[[ Provided material open ]]
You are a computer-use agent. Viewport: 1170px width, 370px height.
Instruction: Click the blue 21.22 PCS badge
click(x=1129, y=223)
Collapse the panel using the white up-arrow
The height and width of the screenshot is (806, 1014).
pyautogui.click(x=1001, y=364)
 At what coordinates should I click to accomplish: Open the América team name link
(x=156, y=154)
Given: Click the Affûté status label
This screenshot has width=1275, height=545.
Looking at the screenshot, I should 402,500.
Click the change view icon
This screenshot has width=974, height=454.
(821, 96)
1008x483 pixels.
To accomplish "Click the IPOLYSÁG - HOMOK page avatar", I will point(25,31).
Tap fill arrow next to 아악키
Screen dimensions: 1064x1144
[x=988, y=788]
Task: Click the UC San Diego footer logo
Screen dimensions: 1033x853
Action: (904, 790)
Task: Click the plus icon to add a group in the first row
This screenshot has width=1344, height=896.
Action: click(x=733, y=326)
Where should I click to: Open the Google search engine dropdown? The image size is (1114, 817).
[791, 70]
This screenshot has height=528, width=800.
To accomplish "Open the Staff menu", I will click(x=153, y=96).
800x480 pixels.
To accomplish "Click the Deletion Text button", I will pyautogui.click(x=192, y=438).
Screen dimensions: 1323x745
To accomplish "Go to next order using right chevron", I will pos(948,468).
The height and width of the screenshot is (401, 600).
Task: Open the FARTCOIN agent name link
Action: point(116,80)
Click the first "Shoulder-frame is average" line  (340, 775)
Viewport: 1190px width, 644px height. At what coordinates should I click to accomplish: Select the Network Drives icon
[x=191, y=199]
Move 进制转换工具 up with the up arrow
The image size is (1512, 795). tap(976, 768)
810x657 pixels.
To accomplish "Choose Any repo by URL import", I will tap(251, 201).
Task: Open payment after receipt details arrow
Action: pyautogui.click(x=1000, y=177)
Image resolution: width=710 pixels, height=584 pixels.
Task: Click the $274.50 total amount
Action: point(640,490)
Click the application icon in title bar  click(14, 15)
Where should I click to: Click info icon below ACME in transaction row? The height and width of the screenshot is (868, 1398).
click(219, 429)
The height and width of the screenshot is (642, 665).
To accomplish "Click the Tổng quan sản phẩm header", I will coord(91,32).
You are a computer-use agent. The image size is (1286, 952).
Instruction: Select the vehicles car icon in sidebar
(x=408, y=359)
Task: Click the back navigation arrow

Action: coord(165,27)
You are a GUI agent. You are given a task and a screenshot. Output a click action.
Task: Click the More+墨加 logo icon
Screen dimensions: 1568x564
[[ Provided material closed ]]
Work item — An exact, complete copy of the records is the expected answer.

Exercise answer —
You are a computer-use agent. Viewport: 1170px width, 370px height.
Instruction: Click the blue 21.22 PCS badge
click(x=1129, y=223)
Collapse the panel using the white up-arrow
The height and width of the screenshot is (806, 1014).
pyautogui.click(x=1001, y=364)
 At what coordinates should I click to accomplish: Open the América team name link
(x=156, y=154)
Given: Click the Affûté status label
This screenshot has width=1275, height=545.
Looking at the screenshot, I should 402,500.
Click the change view icon
This screenshot has width=974, height=454.
(821, 96)
1008x483 pixels.
To accomplish "Click the IPOLYSÁG - HOMOK page avatar", I will point(25,31).
Tap fill arrow next to 아악키
Screen dimensions: 1064x1144
[x=988, y=788]
Task: Click the UC San Diego footer logo
Screen dimensions: 1033x853
Action: (904, 790)
Task: Click the plus icon to add a group in the first row
This screenshot has width=1344, height=896.
Action: click(x=733, y=326)
Where should I click to: Open the Google search engine dropdown? The image size is (1114, 817).
[791, 70]
This screenshot has height=528, width=800.
To accomplish "Open the Staff menu", I will click(x=153, y=96).
800x480 pixels.
To accomplish "Click the Deletion Text button", I will pyautogui.click(x=192, y=438).
Screen dimensions: 1323x745
To accomplish "Go to next order using right chevron", I will pos(948,468).
The height and width of the screenshot is (401, 600).
Task: Open the FARTCOIN agent name link
Action: point(116,80)
Click the first "Shoulder-frame is average" line  (340, 775)
Viewport: 1190px width, 644px height. At what coordinates should I click to accomplish: Select the Network Drives icon
[x=191, y=199]
Move 进制转换工具 up with the up arrow
The image size is (1512, 795). tap(976, 768)
810x657 pixels.
To accomplish "Choose Any repo by URL import", I will tap(251, 201).
Task: Open payment after receipt details arrow
Action: pyautogui.click(x=1000, y=177)
Image resolution: width=710 pixels, height=584 pixels.
Task: Click the $274.50 total amount
Action: point(640,490)
Click the application icon in title bar  click(14, 15)
Where should I click to: Click info icon below ACME in transaction row? The height and width of the screenshot is (868, 1398).
click(219, 429)
The height and width of the screenshot is (642, 665).
To accomplish "Click the Tổng quan sản phẩm header", I will coord(91,32).
You are a computer-use agent. The image size is (1286, 952).
Instruction: Select the vehicles car icon in sidebar
(x=408, y=359)
Task: Click the back navigation arrow

Action: coord(165,27)
You are a GUI agent. You are given a task and a screenshot. Output a click action.
Task: Click the More+墨加 logo icon
Screen dimensions: 1568x564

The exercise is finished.